Укладывая спать, нянюшки имели обычай уговаривать нас уснуть скорее, да не выглядывать из-под занавесов кроватей, «потому,— говорили они,— что вас возьмет Хо; оно вон лежит под кроваткой». Нянюшки уходили ужинать. Детская тускло освещалась свечой, стоявшей на полу в дальнем углу комнаты. Выглядывая из-под белых занавесов кроваток, мы видели это Хо, составленное из черного бараньего меха, и быстро прятались под одеяло.

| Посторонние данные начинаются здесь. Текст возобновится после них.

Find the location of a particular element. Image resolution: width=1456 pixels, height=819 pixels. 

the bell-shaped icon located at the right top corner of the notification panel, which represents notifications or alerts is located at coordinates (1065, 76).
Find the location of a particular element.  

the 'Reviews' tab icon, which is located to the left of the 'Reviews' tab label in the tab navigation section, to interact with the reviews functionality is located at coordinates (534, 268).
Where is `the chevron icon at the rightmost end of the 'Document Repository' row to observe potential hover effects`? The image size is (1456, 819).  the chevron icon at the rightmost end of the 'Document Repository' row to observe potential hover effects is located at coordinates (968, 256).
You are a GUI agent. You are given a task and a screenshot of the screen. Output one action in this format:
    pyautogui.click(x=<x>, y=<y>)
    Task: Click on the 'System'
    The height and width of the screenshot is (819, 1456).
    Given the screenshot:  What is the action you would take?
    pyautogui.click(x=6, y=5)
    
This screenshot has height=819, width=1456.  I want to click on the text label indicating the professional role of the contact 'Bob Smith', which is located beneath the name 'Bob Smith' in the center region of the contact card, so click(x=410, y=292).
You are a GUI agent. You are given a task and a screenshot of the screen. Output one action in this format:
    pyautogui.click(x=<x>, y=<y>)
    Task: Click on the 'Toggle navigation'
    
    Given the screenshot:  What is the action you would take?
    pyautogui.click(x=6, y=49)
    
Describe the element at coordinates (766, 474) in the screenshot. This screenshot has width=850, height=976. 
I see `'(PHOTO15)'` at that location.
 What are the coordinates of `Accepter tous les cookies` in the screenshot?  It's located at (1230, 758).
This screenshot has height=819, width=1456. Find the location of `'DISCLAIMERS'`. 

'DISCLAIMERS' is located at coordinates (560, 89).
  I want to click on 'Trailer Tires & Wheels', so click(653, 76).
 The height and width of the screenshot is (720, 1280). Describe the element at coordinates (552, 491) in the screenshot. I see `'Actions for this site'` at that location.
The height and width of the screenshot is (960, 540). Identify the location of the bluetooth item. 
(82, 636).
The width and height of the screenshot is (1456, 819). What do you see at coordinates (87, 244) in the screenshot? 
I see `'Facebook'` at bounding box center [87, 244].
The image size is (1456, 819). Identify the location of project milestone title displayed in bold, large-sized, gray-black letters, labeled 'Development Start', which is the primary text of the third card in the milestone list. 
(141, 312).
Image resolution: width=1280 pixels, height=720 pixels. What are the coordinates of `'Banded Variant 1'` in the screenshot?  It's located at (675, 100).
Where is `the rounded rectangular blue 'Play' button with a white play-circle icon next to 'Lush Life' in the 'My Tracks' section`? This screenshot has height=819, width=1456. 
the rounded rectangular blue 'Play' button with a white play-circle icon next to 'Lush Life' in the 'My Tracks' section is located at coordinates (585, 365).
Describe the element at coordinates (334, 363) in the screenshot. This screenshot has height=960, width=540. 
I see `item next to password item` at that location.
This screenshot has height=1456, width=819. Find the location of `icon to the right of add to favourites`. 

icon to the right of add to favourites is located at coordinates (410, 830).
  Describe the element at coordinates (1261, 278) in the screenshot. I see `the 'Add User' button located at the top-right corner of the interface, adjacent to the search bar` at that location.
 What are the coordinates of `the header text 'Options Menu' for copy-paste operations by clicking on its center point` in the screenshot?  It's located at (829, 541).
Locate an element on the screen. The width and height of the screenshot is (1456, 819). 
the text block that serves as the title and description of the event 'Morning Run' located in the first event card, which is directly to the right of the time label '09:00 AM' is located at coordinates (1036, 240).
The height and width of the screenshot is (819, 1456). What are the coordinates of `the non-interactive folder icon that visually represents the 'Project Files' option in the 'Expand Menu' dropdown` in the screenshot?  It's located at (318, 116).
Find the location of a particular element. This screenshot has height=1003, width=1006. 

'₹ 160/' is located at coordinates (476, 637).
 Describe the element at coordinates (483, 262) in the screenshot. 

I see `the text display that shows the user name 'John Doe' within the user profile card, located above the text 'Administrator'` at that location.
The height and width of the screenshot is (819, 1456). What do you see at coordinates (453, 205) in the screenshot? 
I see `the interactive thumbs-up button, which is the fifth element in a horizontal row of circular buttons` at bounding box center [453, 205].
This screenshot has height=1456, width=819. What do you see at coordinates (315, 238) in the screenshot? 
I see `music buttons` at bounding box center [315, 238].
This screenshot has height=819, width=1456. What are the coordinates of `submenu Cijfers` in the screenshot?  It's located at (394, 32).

Такое запугивание детей не запрещалось, и казалось старшим в семье смешным, а не вредным. Никто не думал, что такое запугивание развивает робость, приучает и днем бояться встретить что-нибудь опасное, приучает бояться темноты вечером. Сестра Маша, старше меня на полтора года, не была пуглива благодаря влиянию умной, доброй няни, бывшей ее кормилицы. Другая няня, сердитая, вредно влияла на детей и грубо обращалась с ними. На нее не жаловались, не доносили из жалости к ней, боясь, что ее удалят в дальний хутор, чего она, конечно, не желала. При постоянно больной матушке и пока у нас не было учительницы, мы были предоставлены няням; к счастью нашему, одна из них была вполне хорошим, надежным человеком. С нянями уходили дети в сад с липовыми аллеями и с куртинами, засаженными яблонями. Обширный сад состоял из дорожек, пересекавших одна другую, все это было разбито в виде звезды, и в центре стояла беседка, в которой мы и проводили по нескольку часов днем. Весь сад был разведен нашим отцом в его молодых летах; отец продолжал ухаживать за ним, сам садил яблони и занимался прививкою новых сортов на ветвях этих яблонь, или прищепкой на срубленной старой яблоне новыми черенками; он звал нас посмотреть на эту работу и помогать ему. Беседка, обсаженная акацией, была недалеко от дома, детей легко было позвать домой, и мы бежали взапуски по липовой аллее к дому.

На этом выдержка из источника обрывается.